In R, you can use the z.test() function from the BSDA package to perform z test on a single numeric column of a dataframe (i.e. one-sample z-test).

z.test(x, mu, sigma.x)

x: Numeric vector of sample data.
mu: Hypothesized population mean.
sigma.x: Known population standard deviation.

Default: alternative = "two.sided", conf.level = 0.95.

2. T Test

Z-test is great for example in analyzing the mean gene expression across thousands of microarray measurements or say in aggregated read counts in whole-genome sequencing, where population standard deviation has been well-characterized in prior studies. But consider comparing the mean expression of a particular gene in two small groups of patients (say n = 15 per group) for a disease study. In such cases where population variance is unknown and/or sample size is small, t-test is preferred. Like z-test, normality of data is needed for t-test as well.

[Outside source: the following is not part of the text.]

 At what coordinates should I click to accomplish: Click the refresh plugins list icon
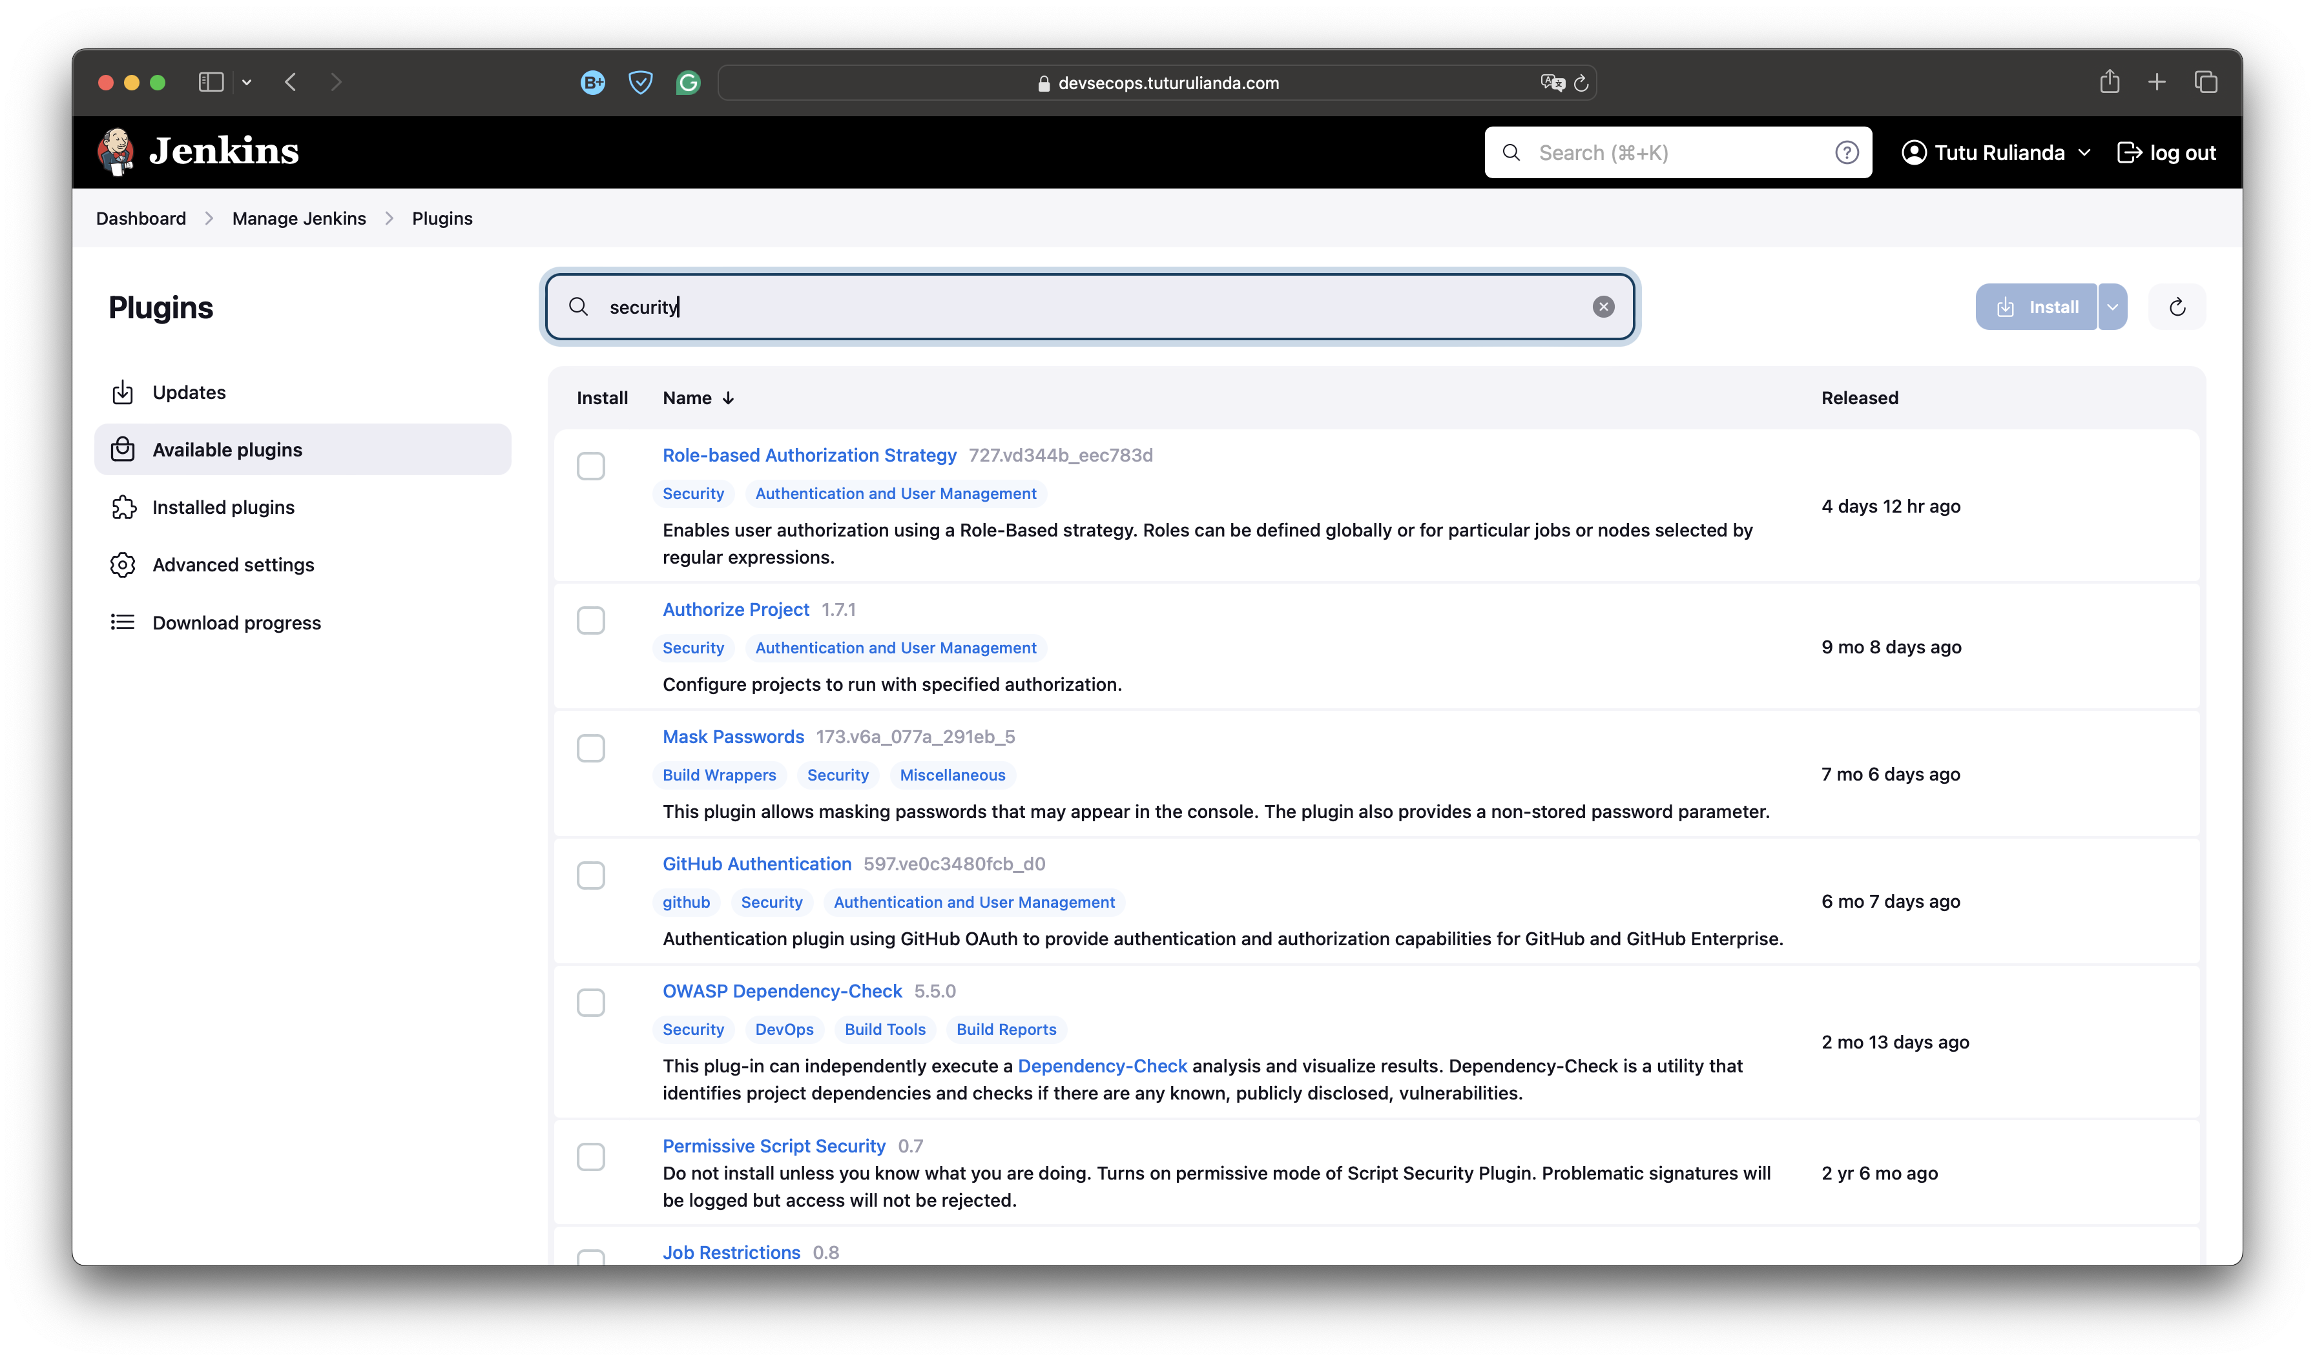pyautogui.click(x=2177, y=306)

Like the z-test, the t-test allows you to transform your data into a score fitting a known distribution, but here the distribution is Student’s t. For smaller sample sizes (n < 30), the t-distribution is wider and has larger critical values than the standard normal (z) distribution. This means that the t-test requires stronger evidence (a larger absolute test statistic) to reject the null hypothesis. However the t-score tends to be smaller because its given by :
$t = \frac{\overline{x} - \mu}{s / \sqrt{n}}$
where $s$ is the sample standard deviation and is usually larger than the population standard deviation $\sigma$ used in z-test.

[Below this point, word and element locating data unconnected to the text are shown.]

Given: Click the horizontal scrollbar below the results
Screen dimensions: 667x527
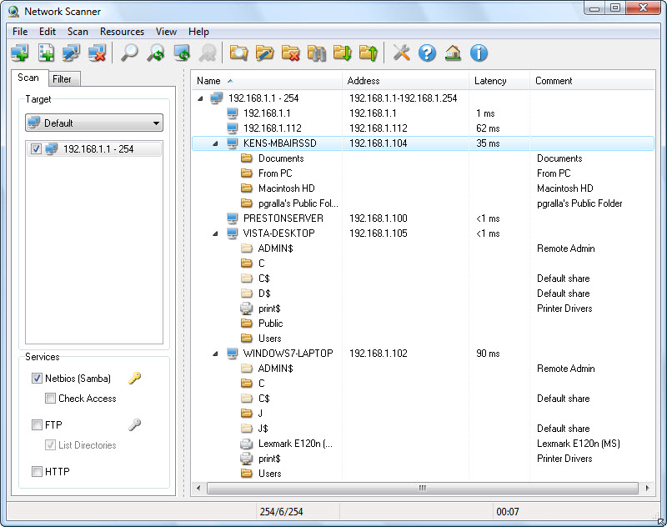Looking at the screenshot, I should click(x=421, y=488).
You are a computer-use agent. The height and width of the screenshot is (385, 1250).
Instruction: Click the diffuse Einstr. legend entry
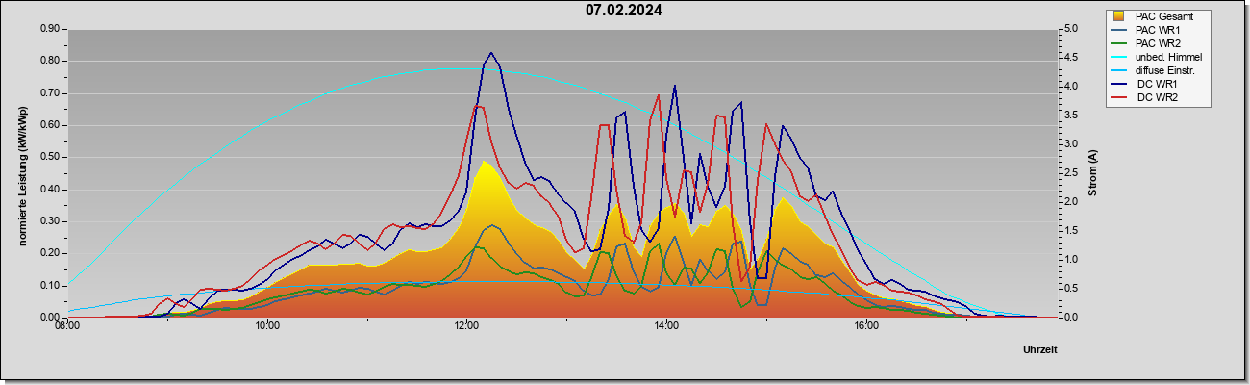tap(1157, 70)
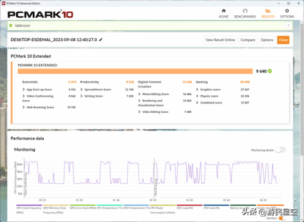Viewport: 304px width, 222px height.
Task: Click the orange Close button
Action: tap(283, 40)
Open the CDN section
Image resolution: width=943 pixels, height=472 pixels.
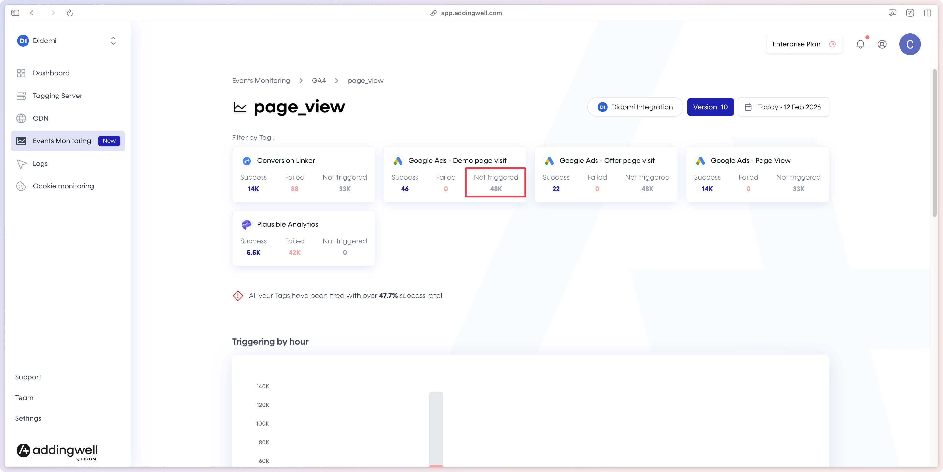pos(40,118)
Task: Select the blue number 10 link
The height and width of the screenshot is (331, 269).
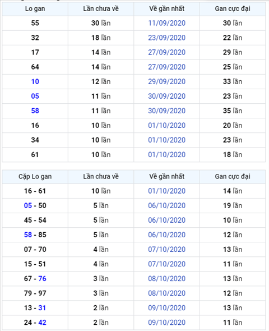Action: click(35, 81)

In R, you can use the built-in t.test() function to perform a t-test on a numeric column:

t.test(x, mu)

Apart from x and mu, some other parameters can be passed to the function, such as alternative to specify the alternative hypothesis, var.equal to specify whether the variances of the two groups are equal, paired to specify whether the data is paired or not and conf.level to specify the confidence level (eg. 0.95) of the confidence interval.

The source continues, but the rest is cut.